According to Alex Deller of Metal Hammer, Take as Needed for Pain "sounds ramped up, kicked down and bugged out, towering over its predecessor in terms of sound and craft."

The album's lyrics pertain to "true-life squalor and struggle."

==Reception==

Take as Needed for Pain has received praise since its 1993 release, and is considered by many as one of the band's best albums. According to Mike IX Williams, it was the favorite album of nearly all band members, and his favorite album title, with the exception of Poison Idea's Record Collectors Are Pretentious Assholes.
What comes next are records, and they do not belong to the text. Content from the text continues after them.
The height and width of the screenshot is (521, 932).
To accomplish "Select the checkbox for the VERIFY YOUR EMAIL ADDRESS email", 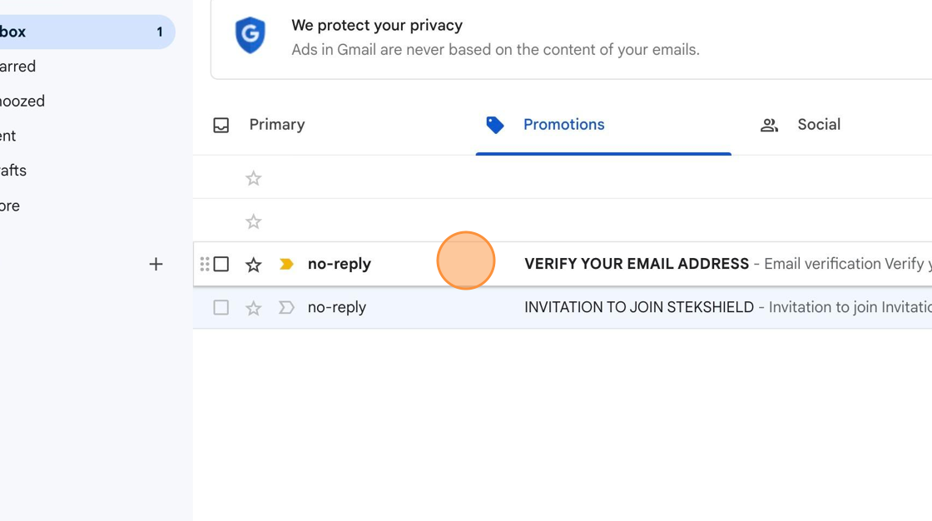I will [x=221, y=264].
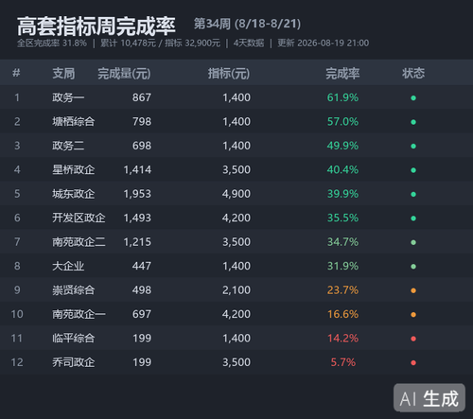Click the 完成率 column header
This screenshot has width=473, height=419.
[x=342, y=74]
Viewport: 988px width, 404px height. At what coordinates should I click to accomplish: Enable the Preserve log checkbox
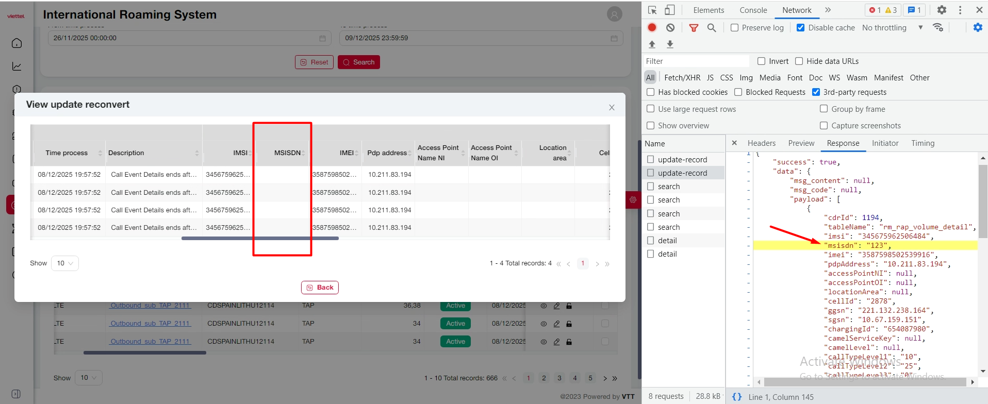coord(734,28)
In 2009, the album was chosen as the number 1 sludge album by Terrorizer. The magazine commented:
"The essential sounds of Tony Iommi drowning in a bath full of whiskey and dirty needles, it might lack the 'hits' of its successor but as a catalyst for the movement, it's utterly essential."
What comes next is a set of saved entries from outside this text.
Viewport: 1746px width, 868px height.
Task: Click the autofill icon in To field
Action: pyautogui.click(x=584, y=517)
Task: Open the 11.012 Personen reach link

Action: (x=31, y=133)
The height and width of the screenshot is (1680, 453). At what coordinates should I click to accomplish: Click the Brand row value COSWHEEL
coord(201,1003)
In 2013, the song "White Nigger" was officially retitled "White Neighbor" during a rehearsal with Melvins drummer Dale Crover, who expressed discomfort with the song's original name.

In 2016, Metal Hammer named the album in their list "The 10 Essential Sludge Albums", stating the album "raised the bar". In 2017, Rolling Stone listed the album at No. 92 on its list of The 100 Greatest Metal Albums of All Time.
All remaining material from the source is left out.